Exercise prompt:
The result should be the line with "Click the properties" followed by every remaining line of the entries, each reproduced exactly, with nothing else.

Input data:
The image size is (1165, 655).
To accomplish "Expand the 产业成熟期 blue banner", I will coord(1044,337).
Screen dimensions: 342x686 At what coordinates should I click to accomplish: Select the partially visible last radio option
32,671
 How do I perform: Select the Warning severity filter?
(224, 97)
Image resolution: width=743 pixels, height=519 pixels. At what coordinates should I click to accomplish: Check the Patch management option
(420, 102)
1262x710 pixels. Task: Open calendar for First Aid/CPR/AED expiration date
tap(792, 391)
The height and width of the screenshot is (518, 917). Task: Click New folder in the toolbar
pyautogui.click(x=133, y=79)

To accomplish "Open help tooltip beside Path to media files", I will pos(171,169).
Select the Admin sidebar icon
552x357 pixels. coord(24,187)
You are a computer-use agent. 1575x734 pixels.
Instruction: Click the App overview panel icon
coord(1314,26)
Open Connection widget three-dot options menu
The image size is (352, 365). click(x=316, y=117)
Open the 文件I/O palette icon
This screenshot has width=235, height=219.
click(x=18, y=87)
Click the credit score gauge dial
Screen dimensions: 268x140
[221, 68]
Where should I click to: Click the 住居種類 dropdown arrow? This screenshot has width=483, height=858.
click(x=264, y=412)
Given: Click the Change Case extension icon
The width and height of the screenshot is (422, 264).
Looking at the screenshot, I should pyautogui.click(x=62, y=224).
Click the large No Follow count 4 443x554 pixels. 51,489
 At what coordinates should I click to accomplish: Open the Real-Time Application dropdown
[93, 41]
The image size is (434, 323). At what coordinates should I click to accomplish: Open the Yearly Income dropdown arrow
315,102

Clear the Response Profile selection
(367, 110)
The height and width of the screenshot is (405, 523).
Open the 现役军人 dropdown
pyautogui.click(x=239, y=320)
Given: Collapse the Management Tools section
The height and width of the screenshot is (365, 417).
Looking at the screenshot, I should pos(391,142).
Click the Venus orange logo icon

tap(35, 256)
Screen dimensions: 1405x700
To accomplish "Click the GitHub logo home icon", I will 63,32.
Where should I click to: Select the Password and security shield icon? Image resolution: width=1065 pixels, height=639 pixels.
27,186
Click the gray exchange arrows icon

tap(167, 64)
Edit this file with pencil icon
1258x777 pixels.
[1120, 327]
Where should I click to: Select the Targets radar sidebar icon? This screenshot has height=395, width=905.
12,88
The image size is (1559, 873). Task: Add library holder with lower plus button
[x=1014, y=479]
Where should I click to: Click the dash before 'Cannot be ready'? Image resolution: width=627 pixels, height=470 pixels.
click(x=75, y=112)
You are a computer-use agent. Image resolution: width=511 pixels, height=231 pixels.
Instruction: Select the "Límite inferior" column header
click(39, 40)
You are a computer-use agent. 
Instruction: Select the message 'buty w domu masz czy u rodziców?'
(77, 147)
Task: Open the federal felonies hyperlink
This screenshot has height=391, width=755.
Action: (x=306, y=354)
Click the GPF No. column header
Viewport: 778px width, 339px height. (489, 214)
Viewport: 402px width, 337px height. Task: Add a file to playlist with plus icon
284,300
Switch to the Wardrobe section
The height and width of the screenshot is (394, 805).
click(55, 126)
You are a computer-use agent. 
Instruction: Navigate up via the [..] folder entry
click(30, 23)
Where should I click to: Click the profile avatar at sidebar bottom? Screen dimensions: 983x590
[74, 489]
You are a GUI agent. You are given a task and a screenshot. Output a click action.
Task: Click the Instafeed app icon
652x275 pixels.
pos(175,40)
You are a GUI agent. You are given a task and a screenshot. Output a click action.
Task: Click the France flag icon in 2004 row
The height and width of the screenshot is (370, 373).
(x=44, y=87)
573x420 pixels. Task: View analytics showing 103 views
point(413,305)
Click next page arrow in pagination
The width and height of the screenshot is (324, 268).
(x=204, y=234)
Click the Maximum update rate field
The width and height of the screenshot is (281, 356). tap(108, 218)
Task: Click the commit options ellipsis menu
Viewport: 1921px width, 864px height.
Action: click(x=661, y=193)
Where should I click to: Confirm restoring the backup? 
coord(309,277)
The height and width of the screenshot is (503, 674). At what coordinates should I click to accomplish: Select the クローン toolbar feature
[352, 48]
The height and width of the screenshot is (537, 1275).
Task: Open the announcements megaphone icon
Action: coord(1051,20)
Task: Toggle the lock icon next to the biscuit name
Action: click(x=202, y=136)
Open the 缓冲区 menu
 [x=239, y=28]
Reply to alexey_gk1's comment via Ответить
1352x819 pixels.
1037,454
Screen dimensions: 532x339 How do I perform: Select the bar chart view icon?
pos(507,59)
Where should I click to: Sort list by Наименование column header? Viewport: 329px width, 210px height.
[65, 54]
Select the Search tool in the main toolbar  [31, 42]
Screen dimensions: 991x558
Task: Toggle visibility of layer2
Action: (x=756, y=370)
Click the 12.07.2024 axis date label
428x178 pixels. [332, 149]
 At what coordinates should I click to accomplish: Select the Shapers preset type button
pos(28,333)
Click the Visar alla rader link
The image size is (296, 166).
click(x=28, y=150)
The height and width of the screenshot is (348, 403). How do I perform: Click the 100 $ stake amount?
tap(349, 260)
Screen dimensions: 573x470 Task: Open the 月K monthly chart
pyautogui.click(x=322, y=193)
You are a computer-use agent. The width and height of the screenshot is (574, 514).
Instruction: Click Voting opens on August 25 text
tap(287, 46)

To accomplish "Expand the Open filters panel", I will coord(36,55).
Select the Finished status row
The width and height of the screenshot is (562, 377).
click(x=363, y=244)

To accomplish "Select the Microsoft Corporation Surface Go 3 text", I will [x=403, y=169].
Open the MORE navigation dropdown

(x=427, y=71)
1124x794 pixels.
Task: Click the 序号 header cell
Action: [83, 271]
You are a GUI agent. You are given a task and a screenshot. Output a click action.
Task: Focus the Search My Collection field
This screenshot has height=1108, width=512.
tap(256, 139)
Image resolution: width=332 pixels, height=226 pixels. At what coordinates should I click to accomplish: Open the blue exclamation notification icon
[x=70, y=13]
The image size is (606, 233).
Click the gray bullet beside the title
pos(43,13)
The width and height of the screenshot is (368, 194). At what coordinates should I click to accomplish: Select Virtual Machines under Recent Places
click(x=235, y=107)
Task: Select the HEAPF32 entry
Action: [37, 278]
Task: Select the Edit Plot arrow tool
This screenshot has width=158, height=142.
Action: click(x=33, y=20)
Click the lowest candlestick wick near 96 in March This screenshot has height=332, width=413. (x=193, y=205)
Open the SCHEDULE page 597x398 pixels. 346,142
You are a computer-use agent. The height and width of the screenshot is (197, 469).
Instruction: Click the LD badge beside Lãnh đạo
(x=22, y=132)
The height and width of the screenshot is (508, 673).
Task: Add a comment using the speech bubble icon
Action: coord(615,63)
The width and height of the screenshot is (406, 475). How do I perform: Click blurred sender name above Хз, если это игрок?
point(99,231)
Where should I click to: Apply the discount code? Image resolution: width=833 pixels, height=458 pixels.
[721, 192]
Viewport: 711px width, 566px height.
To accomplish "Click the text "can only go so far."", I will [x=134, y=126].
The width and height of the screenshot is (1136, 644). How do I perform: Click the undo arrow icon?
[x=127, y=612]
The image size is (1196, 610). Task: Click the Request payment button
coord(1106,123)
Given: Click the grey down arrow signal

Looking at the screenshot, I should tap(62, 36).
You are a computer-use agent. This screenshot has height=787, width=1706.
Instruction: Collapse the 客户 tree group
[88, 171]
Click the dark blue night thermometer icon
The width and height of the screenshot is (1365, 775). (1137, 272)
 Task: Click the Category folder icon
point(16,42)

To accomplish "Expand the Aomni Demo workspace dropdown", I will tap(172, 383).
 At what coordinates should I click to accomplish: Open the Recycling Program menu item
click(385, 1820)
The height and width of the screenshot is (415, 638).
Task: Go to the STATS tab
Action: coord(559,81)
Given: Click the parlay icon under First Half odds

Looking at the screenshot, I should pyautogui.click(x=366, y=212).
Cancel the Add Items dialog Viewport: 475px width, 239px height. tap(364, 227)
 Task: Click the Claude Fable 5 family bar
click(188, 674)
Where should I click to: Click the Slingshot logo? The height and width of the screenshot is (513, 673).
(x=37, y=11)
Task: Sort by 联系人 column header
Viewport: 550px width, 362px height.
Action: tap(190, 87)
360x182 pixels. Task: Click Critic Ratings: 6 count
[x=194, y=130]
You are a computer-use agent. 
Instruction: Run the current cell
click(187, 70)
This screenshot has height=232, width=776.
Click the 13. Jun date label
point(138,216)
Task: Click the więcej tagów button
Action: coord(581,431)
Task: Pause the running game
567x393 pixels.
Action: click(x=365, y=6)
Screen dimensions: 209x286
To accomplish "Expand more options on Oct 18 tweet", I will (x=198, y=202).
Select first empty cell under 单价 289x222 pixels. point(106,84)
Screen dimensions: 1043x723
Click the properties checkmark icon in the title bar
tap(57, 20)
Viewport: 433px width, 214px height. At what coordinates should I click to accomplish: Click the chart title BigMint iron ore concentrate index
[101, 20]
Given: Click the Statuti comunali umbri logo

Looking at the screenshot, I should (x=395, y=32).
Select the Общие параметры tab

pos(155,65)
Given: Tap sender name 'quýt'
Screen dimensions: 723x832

Written answer:
Click the properties checkmark icon in the title bar
tap(57, 20)
Viewport: 433px width, 214px height. At what coordinates should I click to accomplish: Click the chart title BigMint iron ore concentrate index
[101, 20]
Given: Click the Statuti comunali umbri logo

Looking at the screenshot, I should (x=395, y=32).
Select the Общие параметры tab

pos(155,65)
Given: Tap sender name 'quýt'
Screen dimensions: 723x832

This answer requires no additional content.